### Task to carry out
Only the lines below, from the one with "1568x781 pixels." through the one with "You are a computer-use agent. Image", are to be written out, exactly.

Data records:
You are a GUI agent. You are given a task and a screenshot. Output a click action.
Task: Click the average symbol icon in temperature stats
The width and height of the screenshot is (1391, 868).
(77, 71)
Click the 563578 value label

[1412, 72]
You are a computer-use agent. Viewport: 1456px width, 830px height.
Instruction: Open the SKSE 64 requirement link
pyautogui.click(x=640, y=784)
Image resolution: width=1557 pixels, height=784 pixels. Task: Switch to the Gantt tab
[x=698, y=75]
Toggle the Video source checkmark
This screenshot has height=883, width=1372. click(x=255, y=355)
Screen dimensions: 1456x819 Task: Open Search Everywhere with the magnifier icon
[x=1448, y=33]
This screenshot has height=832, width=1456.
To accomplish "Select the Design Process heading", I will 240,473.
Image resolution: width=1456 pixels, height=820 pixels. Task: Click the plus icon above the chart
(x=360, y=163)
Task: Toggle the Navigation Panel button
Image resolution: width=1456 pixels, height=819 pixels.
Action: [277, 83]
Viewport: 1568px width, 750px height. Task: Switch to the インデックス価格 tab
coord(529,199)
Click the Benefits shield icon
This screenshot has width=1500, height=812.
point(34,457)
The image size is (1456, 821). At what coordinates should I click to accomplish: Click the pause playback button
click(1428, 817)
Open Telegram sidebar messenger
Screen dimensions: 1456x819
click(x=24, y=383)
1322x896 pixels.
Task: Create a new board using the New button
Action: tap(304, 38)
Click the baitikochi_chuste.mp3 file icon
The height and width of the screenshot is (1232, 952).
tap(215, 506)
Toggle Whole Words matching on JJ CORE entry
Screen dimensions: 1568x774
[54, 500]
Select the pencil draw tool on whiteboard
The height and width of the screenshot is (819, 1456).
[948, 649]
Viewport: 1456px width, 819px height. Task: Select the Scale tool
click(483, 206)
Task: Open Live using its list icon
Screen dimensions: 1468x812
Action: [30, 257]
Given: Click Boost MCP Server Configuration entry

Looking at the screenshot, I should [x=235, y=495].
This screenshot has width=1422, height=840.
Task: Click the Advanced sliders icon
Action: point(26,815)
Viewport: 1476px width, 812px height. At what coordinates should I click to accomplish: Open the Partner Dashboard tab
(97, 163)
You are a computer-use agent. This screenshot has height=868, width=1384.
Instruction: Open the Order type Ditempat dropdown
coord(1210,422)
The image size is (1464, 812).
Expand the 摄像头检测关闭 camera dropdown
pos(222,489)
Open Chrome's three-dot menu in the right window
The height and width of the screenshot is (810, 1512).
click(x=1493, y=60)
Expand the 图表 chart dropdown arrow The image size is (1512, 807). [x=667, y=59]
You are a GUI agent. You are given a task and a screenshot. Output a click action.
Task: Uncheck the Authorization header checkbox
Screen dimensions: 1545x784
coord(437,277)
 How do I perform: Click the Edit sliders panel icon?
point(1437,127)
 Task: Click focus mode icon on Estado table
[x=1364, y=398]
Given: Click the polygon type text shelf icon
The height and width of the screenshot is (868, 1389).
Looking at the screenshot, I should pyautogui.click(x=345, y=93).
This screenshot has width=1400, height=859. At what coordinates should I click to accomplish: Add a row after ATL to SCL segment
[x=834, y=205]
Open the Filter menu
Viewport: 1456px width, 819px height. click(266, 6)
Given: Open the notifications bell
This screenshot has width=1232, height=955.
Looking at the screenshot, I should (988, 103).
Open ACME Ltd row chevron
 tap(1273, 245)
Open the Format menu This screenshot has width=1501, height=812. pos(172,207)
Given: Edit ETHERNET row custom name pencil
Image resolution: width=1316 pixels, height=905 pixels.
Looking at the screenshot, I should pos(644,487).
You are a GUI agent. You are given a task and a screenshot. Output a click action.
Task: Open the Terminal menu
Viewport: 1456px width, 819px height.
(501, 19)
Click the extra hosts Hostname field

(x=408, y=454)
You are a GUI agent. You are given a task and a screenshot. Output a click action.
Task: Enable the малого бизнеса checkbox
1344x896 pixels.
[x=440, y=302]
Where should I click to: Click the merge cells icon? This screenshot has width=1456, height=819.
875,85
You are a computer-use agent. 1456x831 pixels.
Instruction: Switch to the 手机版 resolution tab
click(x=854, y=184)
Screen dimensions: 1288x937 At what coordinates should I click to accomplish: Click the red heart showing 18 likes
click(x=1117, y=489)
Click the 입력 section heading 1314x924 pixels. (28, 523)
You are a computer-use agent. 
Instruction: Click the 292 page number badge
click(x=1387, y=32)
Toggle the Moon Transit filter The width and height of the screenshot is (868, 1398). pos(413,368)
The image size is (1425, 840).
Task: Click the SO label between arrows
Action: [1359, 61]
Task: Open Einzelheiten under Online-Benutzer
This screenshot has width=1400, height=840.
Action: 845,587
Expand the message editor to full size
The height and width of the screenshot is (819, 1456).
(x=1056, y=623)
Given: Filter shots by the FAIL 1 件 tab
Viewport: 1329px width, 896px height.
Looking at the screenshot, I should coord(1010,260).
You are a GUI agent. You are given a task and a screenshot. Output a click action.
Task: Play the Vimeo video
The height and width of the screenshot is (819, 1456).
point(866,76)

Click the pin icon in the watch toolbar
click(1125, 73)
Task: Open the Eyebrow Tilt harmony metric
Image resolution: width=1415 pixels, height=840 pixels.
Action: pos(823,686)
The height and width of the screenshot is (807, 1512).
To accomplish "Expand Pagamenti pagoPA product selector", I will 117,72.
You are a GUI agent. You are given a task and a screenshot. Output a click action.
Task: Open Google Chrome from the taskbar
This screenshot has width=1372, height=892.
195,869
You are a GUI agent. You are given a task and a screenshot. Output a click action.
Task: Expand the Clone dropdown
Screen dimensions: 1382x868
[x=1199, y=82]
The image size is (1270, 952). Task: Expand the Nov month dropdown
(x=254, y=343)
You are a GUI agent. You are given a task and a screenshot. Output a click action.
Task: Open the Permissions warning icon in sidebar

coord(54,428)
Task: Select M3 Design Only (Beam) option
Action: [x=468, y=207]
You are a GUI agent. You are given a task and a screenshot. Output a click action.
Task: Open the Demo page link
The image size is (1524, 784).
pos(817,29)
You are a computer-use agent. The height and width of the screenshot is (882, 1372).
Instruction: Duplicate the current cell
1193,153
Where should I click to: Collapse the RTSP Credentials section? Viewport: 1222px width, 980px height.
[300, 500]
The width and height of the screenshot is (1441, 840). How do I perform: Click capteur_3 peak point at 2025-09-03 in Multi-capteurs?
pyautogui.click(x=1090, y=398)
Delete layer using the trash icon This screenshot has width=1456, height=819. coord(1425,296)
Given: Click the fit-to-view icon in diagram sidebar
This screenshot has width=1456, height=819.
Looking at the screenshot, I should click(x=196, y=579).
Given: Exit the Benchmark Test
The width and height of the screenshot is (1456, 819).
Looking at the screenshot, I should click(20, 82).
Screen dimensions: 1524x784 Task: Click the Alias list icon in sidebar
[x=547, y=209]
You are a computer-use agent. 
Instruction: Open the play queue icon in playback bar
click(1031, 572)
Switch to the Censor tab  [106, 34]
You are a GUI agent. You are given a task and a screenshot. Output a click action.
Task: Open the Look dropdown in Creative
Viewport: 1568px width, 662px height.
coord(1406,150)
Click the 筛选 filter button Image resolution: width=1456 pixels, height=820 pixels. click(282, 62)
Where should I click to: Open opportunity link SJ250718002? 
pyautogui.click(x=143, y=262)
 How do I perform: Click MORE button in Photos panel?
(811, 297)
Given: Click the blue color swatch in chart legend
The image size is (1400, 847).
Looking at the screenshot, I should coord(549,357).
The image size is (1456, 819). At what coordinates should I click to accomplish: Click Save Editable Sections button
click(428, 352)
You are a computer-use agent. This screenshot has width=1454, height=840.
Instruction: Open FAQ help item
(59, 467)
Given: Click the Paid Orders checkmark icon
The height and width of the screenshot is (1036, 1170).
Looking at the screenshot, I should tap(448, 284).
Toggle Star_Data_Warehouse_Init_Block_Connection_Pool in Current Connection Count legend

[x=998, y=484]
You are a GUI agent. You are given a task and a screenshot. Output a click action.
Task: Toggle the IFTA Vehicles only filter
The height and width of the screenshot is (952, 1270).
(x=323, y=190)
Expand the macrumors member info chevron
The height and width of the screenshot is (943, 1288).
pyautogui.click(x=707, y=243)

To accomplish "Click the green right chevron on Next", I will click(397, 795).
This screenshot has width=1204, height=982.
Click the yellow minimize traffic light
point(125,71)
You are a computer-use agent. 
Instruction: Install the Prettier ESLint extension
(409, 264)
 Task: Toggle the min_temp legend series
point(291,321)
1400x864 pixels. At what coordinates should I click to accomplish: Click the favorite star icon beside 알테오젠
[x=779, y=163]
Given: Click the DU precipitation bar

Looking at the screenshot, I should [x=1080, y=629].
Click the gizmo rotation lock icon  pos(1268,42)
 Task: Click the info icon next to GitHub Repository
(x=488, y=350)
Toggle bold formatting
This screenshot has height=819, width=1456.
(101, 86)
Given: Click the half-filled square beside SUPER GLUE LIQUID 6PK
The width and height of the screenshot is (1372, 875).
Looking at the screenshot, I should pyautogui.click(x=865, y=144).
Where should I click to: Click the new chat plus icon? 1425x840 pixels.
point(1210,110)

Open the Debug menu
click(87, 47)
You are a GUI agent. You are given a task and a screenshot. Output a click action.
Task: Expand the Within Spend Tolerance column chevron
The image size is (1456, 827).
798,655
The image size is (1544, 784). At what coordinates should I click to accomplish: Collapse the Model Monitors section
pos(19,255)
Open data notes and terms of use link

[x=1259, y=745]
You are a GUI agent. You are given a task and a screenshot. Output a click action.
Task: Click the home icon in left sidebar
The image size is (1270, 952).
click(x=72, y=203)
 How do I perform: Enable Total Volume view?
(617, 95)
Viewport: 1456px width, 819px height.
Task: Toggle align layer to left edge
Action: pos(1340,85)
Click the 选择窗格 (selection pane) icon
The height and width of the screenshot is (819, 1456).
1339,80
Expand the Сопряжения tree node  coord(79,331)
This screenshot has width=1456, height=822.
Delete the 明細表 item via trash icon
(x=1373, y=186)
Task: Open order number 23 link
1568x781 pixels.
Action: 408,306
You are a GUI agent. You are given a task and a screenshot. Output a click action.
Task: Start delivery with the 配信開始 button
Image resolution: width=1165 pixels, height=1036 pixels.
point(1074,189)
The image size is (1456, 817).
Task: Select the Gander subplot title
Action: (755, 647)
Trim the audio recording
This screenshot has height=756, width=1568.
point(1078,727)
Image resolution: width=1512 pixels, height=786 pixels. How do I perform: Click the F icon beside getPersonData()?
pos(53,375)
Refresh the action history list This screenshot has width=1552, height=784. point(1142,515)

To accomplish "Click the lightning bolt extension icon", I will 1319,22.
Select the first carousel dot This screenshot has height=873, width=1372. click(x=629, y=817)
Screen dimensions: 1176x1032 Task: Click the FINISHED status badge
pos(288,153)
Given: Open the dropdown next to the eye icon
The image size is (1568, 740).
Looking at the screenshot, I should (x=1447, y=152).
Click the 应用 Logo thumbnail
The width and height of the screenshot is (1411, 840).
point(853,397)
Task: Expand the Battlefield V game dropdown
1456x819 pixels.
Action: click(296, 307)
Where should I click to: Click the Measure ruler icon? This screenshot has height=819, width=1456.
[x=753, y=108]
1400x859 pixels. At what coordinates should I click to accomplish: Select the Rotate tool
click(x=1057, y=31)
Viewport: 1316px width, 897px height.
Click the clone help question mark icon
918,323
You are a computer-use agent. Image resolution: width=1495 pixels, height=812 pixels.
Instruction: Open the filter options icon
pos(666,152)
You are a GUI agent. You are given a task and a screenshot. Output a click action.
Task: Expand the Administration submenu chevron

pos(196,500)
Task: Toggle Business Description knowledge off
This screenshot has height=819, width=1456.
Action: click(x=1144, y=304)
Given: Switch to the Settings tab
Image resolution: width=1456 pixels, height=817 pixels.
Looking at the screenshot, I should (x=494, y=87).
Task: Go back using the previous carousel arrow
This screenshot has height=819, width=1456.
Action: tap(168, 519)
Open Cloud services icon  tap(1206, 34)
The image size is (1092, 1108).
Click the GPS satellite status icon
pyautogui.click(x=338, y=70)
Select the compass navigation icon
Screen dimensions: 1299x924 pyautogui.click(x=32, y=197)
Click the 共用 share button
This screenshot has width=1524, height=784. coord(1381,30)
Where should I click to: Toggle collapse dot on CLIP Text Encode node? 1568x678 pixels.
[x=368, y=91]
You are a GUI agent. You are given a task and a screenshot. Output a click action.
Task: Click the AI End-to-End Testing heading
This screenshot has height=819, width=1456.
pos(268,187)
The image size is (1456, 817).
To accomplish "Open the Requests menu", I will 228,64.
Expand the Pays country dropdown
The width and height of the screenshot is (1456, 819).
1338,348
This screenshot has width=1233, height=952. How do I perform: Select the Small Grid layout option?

### Solution
1568x781 pixels.
Action: 408,306
You are a GUI agent. You are given a task and a screenshot. Output a click action.
Task: Start delivery with the 配信開始 button
Image resolution: width=1165 pixels, height=1036 pixels.
point(1074,189)
The image size is (1456, 817).
Task: Select the Gander subplot title
Action: (755, 647)
Trim the audio recording
This screenshot has height=756, width=1568.
point(1078,727)
Image resolution: width=1512 pixels, height=786 pixels. How do I perform: Click the F icon beside getPersonData()?
pos(53,375)
Refresh the action history list This screenshot has width=1552, height=784. point(1142,515)

To accomplish "Click the lightning bolt extension icon", I will 1319,22.
Select the first carousel dot This screenshot has height=873, width=1372. click(x=629, y=817)
Screen dimensions: 1176x1032 Task: Click the FINISHED status badge
pos(288,153)
Given: Open the dropdown next to the eye icon
The image size is (1568, 740).
Looking at the screenshot, I should (x=1447, y=152).
Click the 应用 Logo thumbnail
The width and height of the screenshot is (1411, 840).
point(853,397)
Task: Expand the Battlefield V game dropdown
1456x819 pixels.
Action: click(296, 307)
Where should I click to: Click the Measure ruler icon? This screenshot has height=819, width=1456.
[x=753, y=108]
1400x859 pixels. At what coordinates should I click to accomplish: Select the Rotate tool
click(x=1057, y=31)
Viewport: 1316px width, 897px height.
Click the clone help question mark icon
918,323
You are a computer-use agent. Image resolution: width=1495 pixels, height=812 pixels.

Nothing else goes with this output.